An exact reproduction of the data below is the required answer.
** Extracted records follows **
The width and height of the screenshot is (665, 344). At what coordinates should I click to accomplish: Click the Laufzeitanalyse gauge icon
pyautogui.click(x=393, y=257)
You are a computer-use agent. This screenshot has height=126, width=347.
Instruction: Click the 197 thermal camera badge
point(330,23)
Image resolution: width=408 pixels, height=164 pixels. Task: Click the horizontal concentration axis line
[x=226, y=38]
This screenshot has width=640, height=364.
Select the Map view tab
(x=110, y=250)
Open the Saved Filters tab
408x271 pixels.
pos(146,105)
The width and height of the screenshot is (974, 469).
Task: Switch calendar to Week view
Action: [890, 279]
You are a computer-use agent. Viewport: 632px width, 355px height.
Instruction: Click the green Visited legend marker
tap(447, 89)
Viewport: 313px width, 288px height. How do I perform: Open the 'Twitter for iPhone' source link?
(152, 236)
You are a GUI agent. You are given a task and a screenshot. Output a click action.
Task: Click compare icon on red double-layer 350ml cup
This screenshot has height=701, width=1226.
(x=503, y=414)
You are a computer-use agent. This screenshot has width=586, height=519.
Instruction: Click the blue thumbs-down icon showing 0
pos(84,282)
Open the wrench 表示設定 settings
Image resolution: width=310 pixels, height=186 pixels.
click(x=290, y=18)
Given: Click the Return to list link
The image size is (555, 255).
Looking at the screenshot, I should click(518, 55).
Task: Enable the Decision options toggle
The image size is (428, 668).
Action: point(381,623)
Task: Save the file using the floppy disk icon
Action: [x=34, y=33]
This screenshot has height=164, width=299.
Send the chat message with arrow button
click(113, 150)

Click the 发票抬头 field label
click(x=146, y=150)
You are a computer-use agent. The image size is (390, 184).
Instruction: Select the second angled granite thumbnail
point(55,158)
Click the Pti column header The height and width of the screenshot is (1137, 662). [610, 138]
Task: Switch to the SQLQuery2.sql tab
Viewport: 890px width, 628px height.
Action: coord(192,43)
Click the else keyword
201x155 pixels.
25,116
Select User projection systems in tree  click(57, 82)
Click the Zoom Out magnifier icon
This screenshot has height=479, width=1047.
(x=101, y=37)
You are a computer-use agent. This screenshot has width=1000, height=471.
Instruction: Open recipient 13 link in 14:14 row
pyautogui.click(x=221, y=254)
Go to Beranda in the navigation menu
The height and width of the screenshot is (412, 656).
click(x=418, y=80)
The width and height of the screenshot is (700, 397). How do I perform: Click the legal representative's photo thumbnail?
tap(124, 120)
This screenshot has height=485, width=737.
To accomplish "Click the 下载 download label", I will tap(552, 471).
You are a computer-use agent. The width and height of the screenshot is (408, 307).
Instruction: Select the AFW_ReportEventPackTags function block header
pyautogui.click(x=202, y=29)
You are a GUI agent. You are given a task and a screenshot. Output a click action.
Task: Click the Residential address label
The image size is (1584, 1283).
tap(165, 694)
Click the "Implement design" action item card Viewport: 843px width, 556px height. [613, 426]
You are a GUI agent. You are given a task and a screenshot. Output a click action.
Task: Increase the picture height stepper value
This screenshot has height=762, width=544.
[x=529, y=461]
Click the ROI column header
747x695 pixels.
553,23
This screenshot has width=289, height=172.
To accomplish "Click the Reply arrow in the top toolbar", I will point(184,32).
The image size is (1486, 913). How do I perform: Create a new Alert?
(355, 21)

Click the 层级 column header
** End of Extracted records **
## Response area
The width and height of the screenshot is (665, 344). At what coordinates should I click to accomplish: Click the Laufzeitanalyse gauge icon
pyautogui.click(x=393, y=257)
You are a computer-use agent. This screenshot has height=126, width=347.
Instruction: Click the 197 thermal camera badge
point(330,23)
Image resolution: width=408 pixels, height=164 pixels. Task: Click the horizontal concentration axis line
[x=226, y=38]
This screenshot has width=640, height=364.
Select the Map view tab
(x=110, y=250)
Open the Saved Filters tab
408x271 pixels.
pos(146,105)
The width and height of the screenshot is (974, 469).
Task: Switch calendar to Week view
Action: [890, 279]
You are a computer-use agent. Viewport: 632px width, 355px height.
Instruction: Click the green Visited legend marker
tap(447, 89)
Viewport: 313px width, 288px height. How do I perform: Open the 'Twitter for iPhone' source link?
(152, 236)
You are a GUI agent. You are given a task and a screenshot. Output a click action.
Task: Click compare icon on red double-layer 350ml cup
This screenshot has height=701, width=1226.
(x=503, y=414)
You are a computer-use agent. This screenshot has width=586, height=519.
Instruction: Click the blue thumbs-down icon showing 0
pos(84,282)
Open the wrench 表示設定 settings
Image resolution: width=310 pixels, height=186 pixels.
click(x=290, y=18)
Given: Click the Return to list link
The image size is (555, 255).
Looking at the screenshot, I should click(518, 55).
Task: Enable the Decision options toggle
The image size is (428, 668).
Action: point(381,623)
Task: Save the file using the floppy disk icon
Action: [x=34, y=33]
This screenshot has height=164, width=299.
Send the chat message with arrow button
click(113, 150)

Click the 发票抬头 field label
click(x=146, y=150)
You are a computer-use agent. The image size is (390, 184).
Instruction: Select the second angled granite thumbnail
point(55,158)
Click the Pti column header The height and width of the screenshot is (1137, 662). [610, 138]
Task: Switch to the SQLQuery2.sql tab
Viewport: 890px width, 628px height.
Action: coord(192,43)
Click the else keyword
201x155 pixels.
25,116
Select User projection systems in tree  click(57, 82)
Click the Zoom Out magnifier icon
This screenshot has height=479, width=1047.
(x=101, y=37)
You are a computer-use agent. This screenshot has width=1000, height=471.
Instruction: Open recipient 13 link in 14:14 row
pyautogui.click(x=221, y=254)
Go to Beranda in the navigation menu
The height and width of the screenshot is (412, 656).
click(x=418, y=80)
The width and height of the screenshot is (700, 397). How do I perform: Click the legal representative's photo thumbnail?
tap(124, 120)
This screenshot has height=485, width=737.
To accomplish "Click the 下载 download label", I will tap(552, 471).
You are a computer-use agent. The width and height of the screenshot is (408, 307).
Instruction: Select the AFW_ReportEventPackTags function block header
pyautogui.click(x=202, y=29)
You are a GUI agent. You are given a task and a screenshot. Output a click action.
Task: Click the Residential address label
The image size is (1584, 1283).
tap(165, 694)
Click the "Implement design" action item card Viewport: 843px width, 556px height. [613, 426]
You are a GUI agent. You are given a task and a screenshot. Output a click action.
Task: Increase the picture height stepper value
This screenshot has height=762, width=544.
[x=529, y=461]
Click the ROI column header
747x695 pixels.
553,23
This screenshot has width=289, height=172.
To accomplish "Click the Reply arrow in the top toolbar", I will point(184,32).
The image size is (1486, 913). How do I perform: Create a new Alert?
(355, 21)

Click the 层级 column header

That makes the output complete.